Extrait retenu
· · ·

Si la viande rouge est pointée du doigt par ses impacts négatifs à la fois sur la santé via une consommation excessive (au-delà de 500 g par semaine, ANSES, 2016) et sur les émissions importantes de gaz à effet de serre, elle est cependant une excellente source de protéines animales, de fer et zinc, mieux assimilés par notre corps que ceux issus des sources végétales. Aussi, la place de l’élevage est à revisiter. Quant au poisson, source également de protéines, il est recommandé pour sa richesse en acides gras oméga 3, dont la couverture des besoins est difficile à atteindre, c’est pourquoi sa part dans une assiette équilibrée augmente. Dans le cadre d’une gestion des pêches plus durables en Occitanie, des solutions sont à envisager pour maintenir les avantages nutritionnels des aliments d’origine aquatique et soutenir la durabilité de ces filières. Il faut noter que nous n’avons pas besoin de plus de protéines ; au contraire leurs apports actuels devraient baisser de 40 %. Inverser le rapport protéines animales/protéines végétales serait encore plus bénéfique pour une réduction de plus de 50 % des émissions de gaz à effet de serre. La question des protéines végétales est relancée car elles coûtent moins cher sur le plan environnemental que les protéines animales. Le projet KING (« Knowledge and Innovation on Grain-legumes »), soutenu par la région, vise à identifier au sein des innovations de marché sur les légumineuses, celles pour lesquelles l’offre agricole et agroalimentaire peuvent être développées en Occitanie.

Le climat a un impact direct sur la dynamique de maladies infectieuses. Les facteurs climatiques comme la température et l’humidité influencent les processus de multiplication et de survie des agents pathogènes (Van Cauteren et al. 2018). L’initiative clé Alimentation Santé, soutenue par l’Université de Montpellier, souhaite analyser tous les facteurs, dont le climat, qui influent sur les risques sanitaires.

Le système de production, les modes de transports et l’urbanisation font partie d’un cercle vicieux associant des modes de vie peu sains et un impact environnemental important. Nos moyens de transport, dominés par la voiture, sont quant à eux associés à la sédentarité et à une faible activité physique, tout en générant entre 14 % et 25 % des émissions de gaz à effet de serre (Swinburn et al. 2019). Comprendre les comportements individuels en Occitanie devrait permettre de mieux cibler les solutions durables bénéfiques pour la santé humaine et écologique (voir chapitre-enjeu Psychosocial).

· · ·

Documents sources
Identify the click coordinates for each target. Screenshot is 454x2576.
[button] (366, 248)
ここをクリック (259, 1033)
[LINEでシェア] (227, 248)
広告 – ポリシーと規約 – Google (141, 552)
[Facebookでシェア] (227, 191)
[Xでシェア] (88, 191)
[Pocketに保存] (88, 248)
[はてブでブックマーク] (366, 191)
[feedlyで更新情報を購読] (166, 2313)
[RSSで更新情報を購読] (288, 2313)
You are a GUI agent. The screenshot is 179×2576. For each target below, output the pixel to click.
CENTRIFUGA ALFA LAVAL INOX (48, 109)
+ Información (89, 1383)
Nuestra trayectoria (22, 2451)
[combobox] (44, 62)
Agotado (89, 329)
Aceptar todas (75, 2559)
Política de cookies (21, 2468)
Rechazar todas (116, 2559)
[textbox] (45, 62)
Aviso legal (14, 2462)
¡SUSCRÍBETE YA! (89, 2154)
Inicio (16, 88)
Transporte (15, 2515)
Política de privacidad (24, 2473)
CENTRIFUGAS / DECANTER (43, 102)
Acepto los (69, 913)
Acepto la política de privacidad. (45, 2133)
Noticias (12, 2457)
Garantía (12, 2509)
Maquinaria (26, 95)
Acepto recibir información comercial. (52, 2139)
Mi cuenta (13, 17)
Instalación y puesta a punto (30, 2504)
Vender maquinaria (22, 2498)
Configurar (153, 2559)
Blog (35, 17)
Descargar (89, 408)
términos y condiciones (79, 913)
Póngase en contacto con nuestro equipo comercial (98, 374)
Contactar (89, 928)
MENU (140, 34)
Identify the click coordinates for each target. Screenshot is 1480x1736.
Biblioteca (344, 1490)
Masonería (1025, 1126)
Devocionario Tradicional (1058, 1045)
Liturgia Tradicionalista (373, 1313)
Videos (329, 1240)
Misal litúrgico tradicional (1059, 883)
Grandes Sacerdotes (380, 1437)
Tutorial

· · ·

Ce qui est demandé
1/ Répondez aux questions suivantes d'après l'extrait sur l'alimentation et le climat :
(a) Au-delà de quelle quantité hebdomadaire la consommation de viande rouge est-elle jugée excessive ?
(b) Quels facteurs climatiques influencent la multiplication et la survie des agents pathogènes ?
(c) Quelle part des émissions de gaz à effet de serre nos moyens de transport génèrent-ils ?
2/ Reproduisez fidèlement le passage de l'extrait sur l'alimentation et le climat depuis « Le système de » jusqu'à « (voir chapitre-enjeu Psychosocial). » inclus.
3/ Rédigez, s'il vous plaît, la suite de l'extrait sur l'alimentation et le climat après sa dernière phrase.

Réponses par consigne
1/
(a) Au-delà de 500 g par semaine (ANSES, 2016).
(b) La température et l'humidité.
(c) Entre 14 % et 25 %.

2/
Le système de production, les modes de transports et l’urbanisation font partie d’un cercle vicieux associant des modes de vie peu sains et un impact environnemental important. Nos moyens de transport, dominés par la voiture, sont quant à eux associés à la sédentarité et à une faible activité physique, tout en générant entre 14 % et 25 % des émissions de gaz à effet de serre (Swinburn et al. 2019). Comprendre les comportements individuels en Occitanie devrait permettre de mieux cibler les solutions durables bénéfiques pour la santé humaine et écologique (voir chapitre-enjeu Psychosocial).

3/
« One health » et « santé planétaire »

Le rapport de l’Homme à la nature s’est constitué autour d’une vision anthropocentrée et a contribué à envisager la place de l’être humain comme destinataire des ressources de la nature (Pierron, 2013). Cette vision utilitariste des ressources naturelles a toutefois encouragé la protection des ressources afin de permettre le maintien en bon état écologique des ressources pour satisfaire les besoins humains (eau, nourriture, matières premières etc.). Or, une nouvelle approche propose de reconstruire le lien entre le monde vivant « humain » et le monde vivant « non-humain », afin de mieux en cerner les dépendances et les interactions qui les lient. En termes de santé, l’approche One Health « vise à promouvoir une approche pluridisciplinaire et globale des enjeux sanitaires » (ANSES 2020), ce qui traduit la prise de conscience des liens étroits entre la santé humaine et la santé des autres espèces (faune et flore) de l’écosystème. Cette vision holistique de la santé, très utilisée dans le cas de l’étude des zoonoses, permet d’intégrer dans un même objectif les santés animale, environnementale et humaine, de manière à décloisonner les pratiques et les disciplines relatives à la santé. Le modèle de « santé planétaire » vise quant à lui à « prendre en compte l’influence des écosystèmes naturels et anthropiques sur la santé humaine, et à envisager la santé de la planète elle-même » (Santé Publique France, 2021) et permet de prendre en compte la santé humaine mais aussi la santé des écosystèmes dont elle dépend.